Thursday, January 14, 2016

Enter Kate Cochrane

A secret elopement. Intrigues in South America. A knife fight with a would-be assassin. Crawls across rope bridges in the Andes. A four-month sea voyage with a teething infant.

Such adventures, one might think, would make a woman famous, especially if she undertook them all 200 years ago, when a woman’s chances of attempting even one such feat were considerably more circumscribed.

Kate Cochrane did them all.

I came across her accidentally – and I confess, through reading about her husband. (If you’ve ever seen the film Master and Commander, you’ve met one of Lord Thomas Cochrane’s literary counterparts in the figure of Jack Aubrey.) Kate is mentioned in one article as “a beautiful orphan, nearly twenty years his junior.” Reading further, I discovered that the couple had six children over the course of their marriage, and that Kate routinely crossed the Atlantic to accompany her husband on his naval campaigns.

Hot damn, I thought. Who is this woman? And why haven’t I heard about her until now?

Portrait of Katherine Cochrane, Countess of Dundonald, and her daughter Elizabeth.

Part of the reason, I think, is that historical records on Kate have serious gaps. For example, we don’t know what year she was born, or who her mother was (leading to speculation among some Cochrane biographers that she was illegitimate.) Her father died while Kate was young, and she spent her later childhood and teen years in the care of relatives.
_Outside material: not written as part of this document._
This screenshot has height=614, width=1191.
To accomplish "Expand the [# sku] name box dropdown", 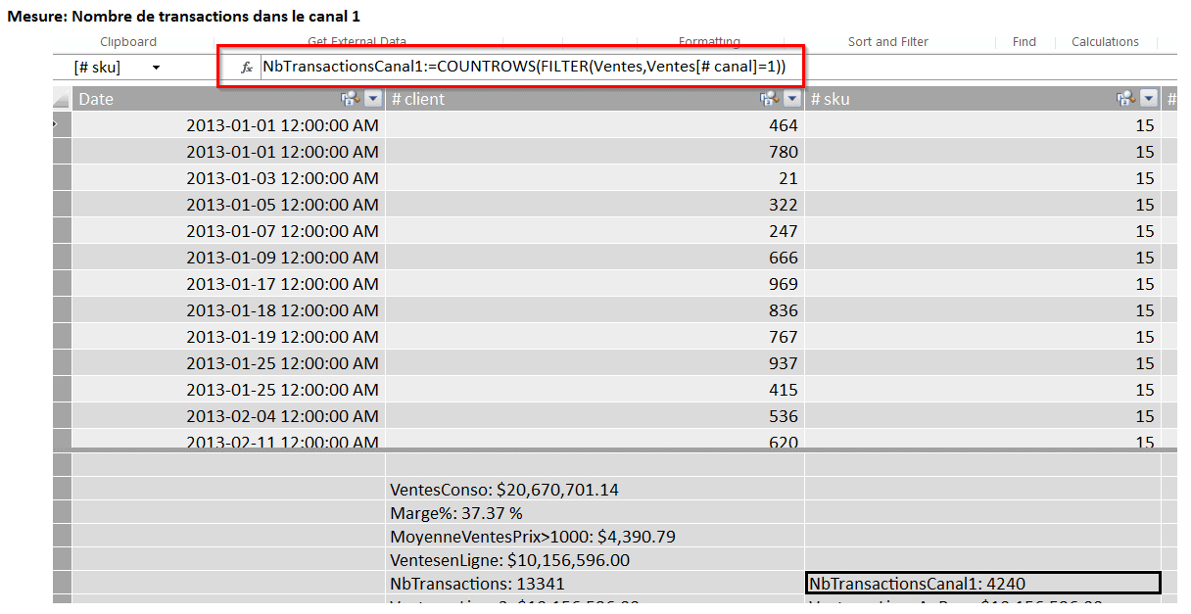I will pyautogui.click(x=156, y=68).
Furthermore, with a larger-than-life figure like Thomas Cochrane for a husband – radical MP, eventual Earl of Dundonald, and author of multiple books, including two autobiographies – it is understandable, though unfortunate, that Kate’s story had been subsumed within her husband’s colorful career.

Toni Morrison once said this: “If there is a book that you want to read, but it hasn't been written yet, you must be the one to write it.”

So I started writing. And researching. And writing some more. I traveled to England and Scotland, retracing some of Kate’s time there. I walked the London neighborhood where she and Thomas eventually settled. I read some of Kate’s surviving letters, miraculously preserved in Scottish archives, and took a bus through Fife to see the Cochrane family home that Thomas and Kate visited in the autumn of 1825.

I’m still writing – still journeying, for writing is a journey – and finding the voice to tell of Kate’s adventures. Kate, like all of us, is more than the sum of her parts. More to come.